▶ **Stored items from a collection**
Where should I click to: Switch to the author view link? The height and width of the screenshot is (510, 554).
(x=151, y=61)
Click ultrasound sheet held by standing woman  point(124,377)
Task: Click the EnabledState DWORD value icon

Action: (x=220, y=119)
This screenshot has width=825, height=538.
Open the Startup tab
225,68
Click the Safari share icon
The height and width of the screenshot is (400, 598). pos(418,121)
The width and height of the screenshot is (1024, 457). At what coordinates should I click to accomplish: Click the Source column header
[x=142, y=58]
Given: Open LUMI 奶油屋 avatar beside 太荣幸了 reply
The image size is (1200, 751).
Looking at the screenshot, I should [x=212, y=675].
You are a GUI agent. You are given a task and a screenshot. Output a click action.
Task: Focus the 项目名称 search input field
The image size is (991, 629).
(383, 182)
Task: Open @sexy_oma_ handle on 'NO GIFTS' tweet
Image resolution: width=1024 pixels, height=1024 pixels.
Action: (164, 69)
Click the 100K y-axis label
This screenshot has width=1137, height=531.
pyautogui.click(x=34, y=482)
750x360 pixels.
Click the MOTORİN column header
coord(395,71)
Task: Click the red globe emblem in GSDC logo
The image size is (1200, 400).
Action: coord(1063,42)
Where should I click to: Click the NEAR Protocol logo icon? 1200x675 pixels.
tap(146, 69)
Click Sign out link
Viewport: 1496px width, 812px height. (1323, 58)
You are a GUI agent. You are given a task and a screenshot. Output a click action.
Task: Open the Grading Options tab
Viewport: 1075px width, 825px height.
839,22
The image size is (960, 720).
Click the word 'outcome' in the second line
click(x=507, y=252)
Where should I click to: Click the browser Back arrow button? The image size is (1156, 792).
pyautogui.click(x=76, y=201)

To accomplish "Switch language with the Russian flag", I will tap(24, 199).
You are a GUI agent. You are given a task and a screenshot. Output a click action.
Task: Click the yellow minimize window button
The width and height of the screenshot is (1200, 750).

▶ **Your task**
Set down every entry exactly as given.

▶ **Answer for this exercise**
Where should I click to: Switch to the author view link? The height and width of the screenshot is (510, 554).
(x=151, y=61)
Click ultrasound sheet held by standing woman  point(124,377)
Task: Click the EnabledState DWORD value icon

Action: (x=220, y=119)
This screenshot has width=825, height=538.
Open the Startup tab
225,68
Click the Safari share icon
The height and width of the screenshot is (400, 598). pos(418,121)
The width and height of the screenshot is (1024, 457). At what coordinates should I click to accomplish: Click the Source column header
[x=142, y=58]
Given: Open LUMI 奶油屋 avatar beside 太荣幸了 reply
The image size is (1200, 751).
Looking at the screenshot, I should [x=212, y=675].
You are a GUI agent. You are given a task and a screenshot. Output a click action.
Task: Focus the 项目名称 search input field
The image size is (991, 629).
(383, 182)
Task: Open @sexy_oma_ handle on 'NO GIFTS' tweet
Image resolution: width=1024 pixels, height=1024 pixels.
Action: (164, 69)
Click the 100K y-axis label
This screenshot has width=1137, height=531.
pyautogui.click(x=34, y=482)
750x360 pixels.
Click the MOTORİN column header
coord(395,71)
Task: Click the red globe emblem in GSDC logo
The image size is (1200, 400).
Action: coord(1063,42)
Where should I click to: Click the NEAR Protocol logo icon? 1200x675 pixels.
tap(146, 69)
Click Sign out link
Viewport: 1496px width, 812px height. (1323, 58)
You are a GUI agent. You are given a task and a screenshot. Output a click action.
Task: Open the Grading Options tab
Viewport: 1075px width, 825px height.
839,22
The image size is (960, 720).
Click the word 'outcome' in the second line
click(x=507, y=252)
Where should I click to: Click the browser Back arrow button? The image size is (1156, 792).
pyautogui.click(x=76, y=201)

To accomplish "Switch language with the Russian flag", I will tap(24, 199).
You are a GUI agent. You are given a task and a screenshot. Output a click action.
Task: Click the yellow minimize window button
The width and height of the screenshot is (1200, 750).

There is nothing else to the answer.